▸ TO DO:
Look through the material below and copy exactly the lines from the line with "[L’émulateur de PlayStation" to the line with "Смартфон (335, 167)", those two lines included.

[Start of section]

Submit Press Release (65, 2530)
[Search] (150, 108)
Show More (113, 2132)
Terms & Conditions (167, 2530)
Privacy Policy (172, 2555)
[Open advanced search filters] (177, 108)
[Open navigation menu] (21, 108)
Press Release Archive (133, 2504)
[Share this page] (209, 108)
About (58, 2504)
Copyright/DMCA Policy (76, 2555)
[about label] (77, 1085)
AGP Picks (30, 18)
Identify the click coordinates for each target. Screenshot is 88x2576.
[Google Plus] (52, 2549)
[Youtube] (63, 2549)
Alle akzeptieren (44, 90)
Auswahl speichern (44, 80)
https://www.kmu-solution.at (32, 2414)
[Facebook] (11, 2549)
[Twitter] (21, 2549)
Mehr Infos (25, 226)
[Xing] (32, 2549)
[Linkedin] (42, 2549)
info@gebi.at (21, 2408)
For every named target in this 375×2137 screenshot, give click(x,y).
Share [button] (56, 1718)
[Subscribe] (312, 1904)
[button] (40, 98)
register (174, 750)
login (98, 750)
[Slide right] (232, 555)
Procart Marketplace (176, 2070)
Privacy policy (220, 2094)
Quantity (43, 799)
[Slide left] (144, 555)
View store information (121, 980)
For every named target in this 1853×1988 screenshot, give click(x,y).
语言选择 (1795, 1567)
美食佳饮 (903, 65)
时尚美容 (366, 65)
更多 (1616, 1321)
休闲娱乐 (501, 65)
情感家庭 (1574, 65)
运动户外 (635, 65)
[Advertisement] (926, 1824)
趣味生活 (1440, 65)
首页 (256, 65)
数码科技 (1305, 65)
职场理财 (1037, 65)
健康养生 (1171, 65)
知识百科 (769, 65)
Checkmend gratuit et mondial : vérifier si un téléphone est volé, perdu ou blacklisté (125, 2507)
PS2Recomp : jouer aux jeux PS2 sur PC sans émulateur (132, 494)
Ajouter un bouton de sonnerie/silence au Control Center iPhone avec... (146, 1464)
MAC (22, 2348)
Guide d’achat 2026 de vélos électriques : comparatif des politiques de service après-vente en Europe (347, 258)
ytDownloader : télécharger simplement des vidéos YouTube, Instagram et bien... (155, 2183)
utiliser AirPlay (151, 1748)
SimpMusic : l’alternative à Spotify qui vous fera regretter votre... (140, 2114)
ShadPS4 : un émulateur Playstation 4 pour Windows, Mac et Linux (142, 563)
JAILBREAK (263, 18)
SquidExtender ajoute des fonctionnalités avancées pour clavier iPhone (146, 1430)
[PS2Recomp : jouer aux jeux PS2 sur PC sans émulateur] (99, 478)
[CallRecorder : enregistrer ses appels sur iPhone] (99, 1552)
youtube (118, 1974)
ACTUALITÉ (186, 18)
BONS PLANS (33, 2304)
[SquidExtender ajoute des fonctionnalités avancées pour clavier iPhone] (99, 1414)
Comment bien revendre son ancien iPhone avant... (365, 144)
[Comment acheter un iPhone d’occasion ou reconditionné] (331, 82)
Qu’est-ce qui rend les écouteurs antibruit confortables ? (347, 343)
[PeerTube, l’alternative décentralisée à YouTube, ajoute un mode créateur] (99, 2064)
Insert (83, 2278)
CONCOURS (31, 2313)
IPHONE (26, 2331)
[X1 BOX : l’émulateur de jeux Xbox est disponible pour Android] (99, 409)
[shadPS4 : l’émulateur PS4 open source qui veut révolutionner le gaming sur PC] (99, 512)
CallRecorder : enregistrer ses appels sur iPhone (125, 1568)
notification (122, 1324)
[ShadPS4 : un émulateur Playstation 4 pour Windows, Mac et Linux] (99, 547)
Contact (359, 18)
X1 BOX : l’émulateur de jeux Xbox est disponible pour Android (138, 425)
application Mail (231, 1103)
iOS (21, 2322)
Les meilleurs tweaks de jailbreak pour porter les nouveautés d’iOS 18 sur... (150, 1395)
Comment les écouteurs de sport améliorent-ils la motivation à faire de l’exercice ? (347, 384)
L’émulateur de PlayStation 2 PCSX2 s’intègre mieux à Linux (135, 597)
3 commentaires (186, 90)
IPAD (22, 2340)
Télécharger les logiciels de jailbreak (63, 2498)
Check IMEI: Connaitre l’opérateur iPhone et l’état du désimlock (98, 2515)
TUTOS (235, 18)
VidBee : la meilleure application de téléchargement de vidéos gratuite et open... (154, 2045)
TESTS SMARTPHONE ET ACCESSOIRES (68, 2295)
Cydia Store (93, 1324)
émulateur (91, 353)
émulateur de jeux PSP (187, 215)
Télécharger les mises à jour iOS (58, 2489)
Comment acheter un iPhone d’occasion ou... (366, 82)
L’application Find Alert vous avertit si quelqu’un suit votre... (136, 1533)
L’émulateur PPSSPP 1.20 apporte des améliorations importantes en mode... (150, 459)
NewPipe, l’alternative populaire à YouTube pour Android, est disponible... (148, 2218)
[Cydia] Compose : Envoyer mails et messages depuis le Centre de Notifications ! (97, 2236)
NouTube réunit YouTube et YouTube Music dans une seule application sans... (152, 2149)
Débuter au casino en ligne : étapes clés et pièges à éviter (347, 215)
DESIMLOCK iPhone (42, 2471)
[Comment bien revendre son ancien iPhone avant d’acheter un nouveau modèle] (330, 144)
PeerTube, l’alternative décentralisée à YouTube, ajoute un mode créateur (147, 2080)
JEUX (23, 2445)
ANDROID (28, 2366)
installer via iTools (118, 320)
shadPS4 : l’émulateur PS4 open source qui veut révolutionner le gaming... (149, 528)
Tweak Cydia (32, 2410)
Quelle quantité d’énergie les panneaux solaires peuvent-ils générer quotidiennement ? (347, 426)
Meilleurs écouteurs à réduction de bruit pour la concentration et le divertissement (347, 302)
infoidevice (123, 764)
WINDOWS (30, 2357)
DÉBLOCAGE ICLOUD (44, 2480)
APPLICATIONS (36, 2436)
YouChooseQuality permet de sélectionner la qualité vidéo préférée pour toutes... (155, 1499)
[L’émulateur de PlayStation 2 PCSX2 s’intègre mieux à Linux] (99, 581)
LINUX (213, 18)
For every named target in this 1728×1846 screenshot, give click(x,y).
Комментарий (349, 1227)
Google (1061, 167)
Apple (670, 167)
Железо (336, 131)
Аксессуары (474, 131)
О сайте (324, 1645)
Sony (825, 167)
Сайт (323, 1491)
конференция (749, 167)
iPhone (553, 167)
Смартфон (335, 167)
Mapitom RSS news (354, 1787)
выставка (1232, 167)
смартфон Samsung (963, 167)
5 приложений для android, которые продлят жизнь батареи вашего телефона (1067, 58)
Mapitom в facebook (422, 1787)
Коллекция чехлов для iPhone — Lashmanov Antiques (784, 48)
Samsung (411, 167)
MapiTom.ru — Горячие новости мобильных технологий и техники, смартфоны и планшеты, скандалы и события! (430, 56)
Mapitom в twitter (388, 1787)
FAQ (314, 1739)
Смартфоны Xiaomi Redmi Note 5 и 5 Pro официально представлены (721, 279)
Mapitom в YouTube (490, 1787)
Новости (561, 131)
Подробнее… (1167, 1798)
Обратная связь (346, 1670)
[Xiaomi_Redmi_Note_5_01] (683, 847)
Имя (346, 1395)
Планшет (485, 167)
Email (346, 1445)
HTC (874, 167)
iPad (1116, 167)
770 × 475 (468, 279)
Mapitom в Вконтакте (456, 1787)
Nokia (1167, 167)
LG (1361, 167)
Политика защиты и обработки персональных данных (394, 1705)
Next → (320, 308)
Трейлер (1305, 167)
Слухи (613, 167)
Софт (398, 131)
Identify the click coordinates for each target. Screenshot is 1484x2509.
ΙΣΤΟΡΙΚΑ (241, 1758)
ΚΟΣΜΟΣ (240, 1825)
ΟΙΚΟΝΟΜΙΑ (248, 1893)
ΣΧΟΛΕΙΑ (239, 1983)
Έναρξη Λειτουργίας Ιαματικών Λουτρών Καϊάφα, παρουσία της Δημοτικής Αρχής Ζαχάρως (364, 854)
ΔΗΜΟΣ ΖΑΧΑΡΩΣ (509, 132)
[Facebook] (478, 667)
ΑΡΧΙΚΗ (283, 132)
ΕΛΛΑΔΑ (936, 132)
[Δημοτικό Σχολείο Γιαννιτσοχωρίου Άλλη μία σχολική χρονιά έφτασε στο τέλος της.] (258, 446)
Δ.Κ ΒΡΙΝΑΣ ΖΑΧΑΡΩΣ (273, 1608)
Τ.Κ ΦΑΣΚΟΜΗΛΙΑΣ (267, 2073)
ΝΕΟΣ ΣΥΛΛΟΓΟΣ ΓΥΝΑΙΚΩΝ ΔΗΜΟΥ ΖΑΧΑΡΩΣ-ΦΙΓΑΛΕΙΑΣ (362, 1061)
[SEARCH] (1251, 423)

[End of section]

▸ SOLUTION FOR THIS PROBLEM:
[L’émulateur de PlayStation 2 PCSX2 s’intègre mieux à Linux] (99, 581)
LINUX (213, 18)
For every named target in this 1728×1846 screenshot, give click(x,y).
Комментарий (349, 1227)
Google (1061, 167)
Apple (670, 167)
Железо (336, 131)
Аксессуары (474, 131)
О сайте (324, 1645)
Sony (825, 167)
Сайт (323, 1491)
конференция (749, 167)
iPhone (553, 167)
Смартфон (335, 167)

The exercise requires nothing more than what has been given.